Still, Bernanke offered lawmakers a less dour economic assessment: "We continue to expect economic activity to bottom out, then to turn up later this year," he said, according to testimony prepared for his appearance before Congress' Joint Economic Committee to provide a fresh assessment of the country's economic health.
Bernanke is likely to face tough questions about the Fed's multitrillion-dollar efforts to bust through credit clogs and get banks lending more freely again to people and businesses.
Many economists believe Fed policies may lead to inflation, but Bernanke offered no hint of fear of rising prices.
"In this environment, we can anticipate that inflation will remain low," he said, adding that the recovery will likely only gradually gain momentum.
Bernanke tempered optimism by saying the labor market will continue to be weak in coming months.
Economists say the Fed will be slow to remove support for the economy, according to MarketWatch. Key interest rates are expected to stay just above zero through the end of the year.
Some lawmakers are worried that the Fed's lending programs, as well as the government's bailout of insurance giant American International Group and taxpayer aid to Citigroup, Bank of America and others, will encourage companies to take excessive risks on hopes of a U.S. government bailout.
The panel's chair, Rep. Carolyn Maloney, D-N.Y., and other lawmakers, have pushed the Fed to be less secretive.

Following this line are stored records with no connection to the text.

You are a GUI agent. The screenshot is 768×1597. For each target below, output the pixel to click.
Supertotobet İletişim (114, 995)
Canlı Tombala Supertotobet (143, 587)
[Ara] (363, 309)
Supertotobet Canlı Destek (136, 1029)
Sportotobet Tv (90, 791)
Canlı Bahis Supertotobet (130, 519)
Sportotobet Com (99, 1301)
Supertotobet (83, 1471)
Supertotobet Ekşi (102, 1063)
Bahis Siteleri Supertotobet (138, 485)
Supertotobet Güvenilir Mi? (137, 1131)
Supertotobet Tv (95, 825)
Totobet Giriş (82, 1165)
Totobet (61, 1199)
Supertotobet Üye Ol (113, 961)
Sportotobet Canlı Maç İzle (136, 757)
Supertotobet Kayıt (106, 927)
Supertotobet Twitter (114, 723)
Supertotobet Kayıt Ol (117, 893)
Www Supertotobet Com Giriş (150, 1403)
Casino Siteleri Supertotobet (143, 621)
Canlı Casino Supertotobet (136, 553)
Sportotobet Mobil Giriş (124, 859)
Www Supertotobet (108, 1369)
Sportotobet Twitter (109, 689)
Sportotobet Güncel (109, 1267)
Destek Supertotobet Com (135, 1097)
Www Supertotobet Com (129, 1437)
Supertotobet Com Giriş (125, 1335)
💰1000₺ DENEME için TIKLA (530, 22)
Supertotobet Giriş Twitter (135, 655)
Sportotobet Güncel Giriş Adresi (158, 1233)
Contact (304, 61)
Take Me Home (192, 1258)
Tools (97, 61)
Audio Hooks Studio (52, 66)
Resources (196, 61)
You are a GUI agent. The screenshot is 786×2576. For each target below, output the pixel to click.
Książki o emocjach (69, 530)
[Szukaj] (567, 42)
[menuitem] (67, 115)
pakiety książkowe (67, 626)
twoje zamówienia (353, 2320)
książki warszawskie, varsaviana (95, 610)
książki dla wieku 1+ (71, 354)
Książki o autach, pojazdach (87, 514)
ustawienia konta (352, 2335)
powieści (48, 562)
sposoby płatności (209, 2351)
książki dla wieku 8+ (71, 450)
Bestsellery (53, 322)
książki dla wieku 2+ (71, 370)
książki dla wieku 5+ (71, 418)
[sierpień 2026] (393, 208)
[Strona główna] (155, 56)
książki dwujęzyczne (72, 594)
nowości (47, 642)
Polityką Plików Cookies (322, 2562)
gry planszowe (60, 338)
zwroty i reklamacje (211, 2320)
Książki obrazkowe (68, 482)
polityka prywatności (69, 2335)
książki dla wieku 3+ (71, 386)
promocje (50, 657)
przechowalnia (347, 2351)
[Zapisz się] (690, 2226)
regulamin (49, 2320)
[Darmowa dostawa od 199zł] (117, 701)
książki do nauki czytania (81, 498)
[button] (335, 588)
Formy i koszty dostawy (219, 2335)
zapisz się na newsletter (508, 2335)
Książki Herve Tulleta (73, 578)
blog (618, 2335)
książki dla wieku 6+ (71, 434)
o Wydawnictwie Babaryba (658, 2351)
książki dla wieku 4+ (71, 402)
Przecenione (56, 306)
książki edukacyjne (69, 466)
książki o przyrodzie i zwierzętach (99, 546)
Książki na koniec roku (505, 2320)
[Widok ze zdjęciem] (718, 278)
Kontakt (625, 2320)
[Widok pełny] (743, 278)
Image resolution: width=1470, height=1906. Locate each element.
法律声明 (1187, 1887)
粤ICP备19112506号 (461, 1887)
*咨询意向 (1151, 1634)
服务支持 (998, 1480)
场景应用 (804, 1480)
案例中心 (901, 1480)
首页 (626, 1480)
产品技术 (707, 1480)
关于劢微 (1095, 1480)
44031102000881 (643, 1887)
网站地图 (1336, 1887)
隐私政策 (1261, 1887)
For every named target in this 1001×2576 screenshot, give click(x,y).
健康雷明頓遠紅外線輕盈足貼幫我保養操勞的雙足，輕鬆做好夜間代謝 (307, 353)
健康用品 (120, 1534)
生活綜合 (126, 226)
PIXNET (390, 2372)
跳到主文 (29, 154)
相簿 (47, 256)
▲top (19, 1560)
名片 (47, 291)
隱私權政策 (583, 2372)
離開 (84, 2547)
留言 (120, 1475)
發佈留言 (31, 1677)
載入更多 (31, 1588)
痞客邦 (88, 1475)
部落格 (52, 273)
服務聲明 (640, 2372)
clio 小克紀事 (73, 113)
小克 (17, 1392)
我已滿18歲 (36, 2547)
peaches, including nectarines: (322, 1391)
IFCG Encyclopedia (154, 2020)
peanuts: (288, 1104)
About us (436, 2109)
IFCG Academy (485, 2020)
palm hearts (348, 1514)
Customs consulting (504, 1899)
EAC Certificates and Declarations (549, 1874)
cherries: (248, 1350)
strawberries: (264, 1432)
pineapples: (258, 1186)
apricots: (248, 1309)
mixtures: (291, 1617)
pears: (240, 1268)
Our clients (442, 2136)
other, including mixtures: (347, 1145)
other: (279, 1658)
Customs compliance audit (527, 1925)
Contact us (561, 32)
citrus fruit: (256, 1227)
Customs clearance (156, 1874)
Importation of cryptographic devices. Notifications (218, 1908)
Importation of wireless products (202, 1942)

Some have called for the Fed to disclose the identity of banks and investment firms that draw loans from its emergency lending program and what collateral they put up for them.
Bernanke is likely to be prodded for details about how 19 large banks fared on "stress tests" -- the results of which are to be released Thursday should shed light on which banks may need government support if the recession were to take a turn for the worse.
But there have been some glimmers of hope that the recession is letting up.
Economic reports released Monday show that construction spending and pending home sales both fared better than expected in March, and that gave stocks a big lift.
Although the economy is still contracting, "the pace of contraction appears to be somewhat slower," Fed policymakers said last week in deciding not to take any new steps at that time to shore up the economy.
Even though spending by American consumers has shown signs of "stabilizing, " the Fed said that ongoing job losses, tanking home values and hard-to-get credit will continue to weigh on consumers.